Jan Jambon : "Beaucoup de bruit pour rien"

Selon le ministre de l’Intérieur Jan Jambon (N-VA) le fait que son président de parti Bart De Wever ait assisté à une réunion de crise après les attentats du 22 mars ne constitue pas une faute. "Aucune information classifiée n’a été échangée lors de cette réunion. L'opposition fait donc beaucoup de bruit pour rien" a ajouté Jan Jambon.

On a appris ce week-end que le président de la N-VA Bart de Wever était présent le 23 mars dernier, à une réunion de crise qui avait lieu au cabinet du ministre de l'Intérieur Jan Jambon au lendemain des attentats à Zaventem et à la station de métro Maelbeek.

Cette rencontre qui réunissait les hauts responsables de la police, avait pour cadre les ratés dans la transmission des informations entre la Turquie et la Belgique, relativement à l'arrestation en juin 2015 d'Ibrahim El Bakraoui, le futur kamikaze de l'aéroport de Zaventem, à Gaziantep, ville voisine de la frontière syrienne.
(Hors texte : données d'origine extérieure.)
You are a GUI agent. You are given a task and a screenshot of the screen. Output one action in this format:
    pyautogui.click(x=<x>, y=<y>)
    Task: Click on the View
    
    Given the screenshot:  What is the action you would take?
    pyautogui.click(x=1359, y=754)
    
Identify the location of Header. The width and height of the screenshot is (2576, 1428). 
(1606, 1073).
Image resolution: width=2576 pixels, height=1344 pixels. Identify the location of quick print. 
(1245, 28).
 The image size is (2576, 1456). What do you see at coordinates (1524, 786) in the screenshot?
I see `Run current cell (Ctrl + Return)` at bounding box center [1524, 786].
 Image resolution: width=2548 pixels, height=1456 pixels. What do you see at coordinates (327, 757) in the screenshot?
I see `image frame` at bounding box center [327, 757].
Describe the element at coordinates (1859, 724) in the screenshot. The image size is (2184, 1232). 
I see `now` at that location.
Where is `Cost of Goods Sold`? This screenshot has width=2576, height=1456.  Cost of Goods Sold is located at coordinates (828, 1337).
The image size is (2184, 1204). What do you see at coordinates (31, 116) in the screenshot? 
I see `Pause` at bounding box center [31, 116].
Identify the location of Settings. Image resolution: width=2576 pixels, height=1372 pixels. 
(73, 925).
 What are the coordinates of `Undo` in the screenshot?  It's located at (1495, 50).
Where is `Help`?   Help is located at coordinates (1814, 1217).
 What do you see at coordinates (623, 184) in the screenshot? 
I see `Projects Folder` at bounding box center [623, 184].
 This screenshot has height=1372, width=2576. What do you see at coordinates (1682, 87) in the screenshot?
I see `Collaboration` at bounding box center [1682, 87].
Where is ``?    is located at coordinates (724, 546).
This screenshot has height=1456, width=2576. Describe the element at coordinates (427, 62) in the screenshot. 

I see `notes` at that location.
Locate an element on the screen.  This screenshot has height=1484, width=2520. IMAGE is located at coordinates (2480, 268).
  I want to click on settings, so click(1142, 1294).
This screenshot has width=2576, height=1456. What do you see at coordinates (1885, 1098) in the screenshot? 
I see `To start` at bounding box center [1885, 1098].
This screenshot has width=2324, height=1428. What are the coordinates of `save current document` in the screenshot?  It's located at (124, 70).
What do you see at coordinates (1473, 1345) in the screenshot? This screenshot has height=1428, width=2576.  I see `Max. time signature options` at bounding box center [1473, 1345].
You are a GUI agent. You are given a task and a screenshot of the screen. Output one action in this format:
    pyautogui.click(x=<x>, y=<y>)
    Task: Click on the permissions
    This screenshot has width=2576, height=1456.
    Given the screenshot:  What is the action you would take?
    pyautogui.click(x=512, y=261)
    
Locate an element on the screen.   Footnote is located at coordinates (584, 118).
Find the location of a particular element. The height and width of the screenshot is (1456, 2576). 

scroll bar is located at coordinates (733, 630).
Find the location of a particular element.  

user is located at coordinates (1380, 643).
Selon ses propres dires, Jan Jambon pensait qu’il allait devoir présenter sa démission et aurait cru bon de faire participer Bart De Wever à la discussion.

Aucune information classifiée

Cette affaire a suscité de nombreuses critiques de la part de l’opposition. Parmi les critiques les plus sévères, Laurette Onkelinx (PS) reproche à Jan Jambon d’avoir violé le secret de l’instruction. "Le procureur général devrait évidemment ouvrir une enquête contre le ministre de l’Intérieur", a déclaré la chef de groupe socialiste de la Chambre.

"Que sait Mme Onkelinx de ce qu'il s'est passé là-bas? Selon mes informations, ce n'est un fait punissable que si des informations classifiées sont échangées. Des informations classifiées ne peuvent être communiquées qu'à des personnes disposant d'une habilitation de sécurité.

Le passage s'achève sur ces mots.